In your Encrypt and Decrypt methods, you are setting Result to the length of the input string, but inside the loop you overflow the buffer allocated for Result in the last call to Move by up to seven bytes (your last Move is always the size of TBlock64). What you should do is set the length of Result to be the next highest multiple of eight over the length of Input. This is easily achieved with the following
Code:
l := (Length(Input) + 7) and (not 7);
SetLength(Result, l);
Edit: Incidentally, the Pascal code linked from that Wiki page does the same thing (in a different way). I'm not sure why you didn't use that code in the first place.
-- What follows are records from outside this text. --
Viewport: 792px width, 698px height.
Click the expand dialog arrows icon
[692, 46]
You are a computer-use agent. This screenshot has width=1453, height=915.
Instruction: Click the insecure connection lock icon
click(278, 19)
Lifepower's latest version makes a few assumptions about the strings which is why it does not work with ansi or wide strings.

This line
Code:
 // Step 3. Encrypt source string.
 Move(Source, Result, Length(Source) + 1);
is not the correct way to copy a string. This is the primary reason why this routine will not work with ansi or wide strings. Using Result := Source will not work with ansi or wide strings either, because you want Result to be a unique copy of Source (because the Result copy gets modified). Hence you should use a function that generates a unique copy of the string. I believe there is a UniqueStr() function in the RTL or something similar.

In CipherDataXTEA, the loop will not execute at all for strings with less than 8 characters. It will also not encrypt any remaining bytes after the last eight-byte block. The same goes for DecipherDataXTEA.

Also, and this might affect both, I believe that the C >> operator is a logical shift (bits fall off the end) and the Delphi shr operator is an arithmetic shift (bits wrap around). I seem to remember we found this when porting Quake 2 to Delphi.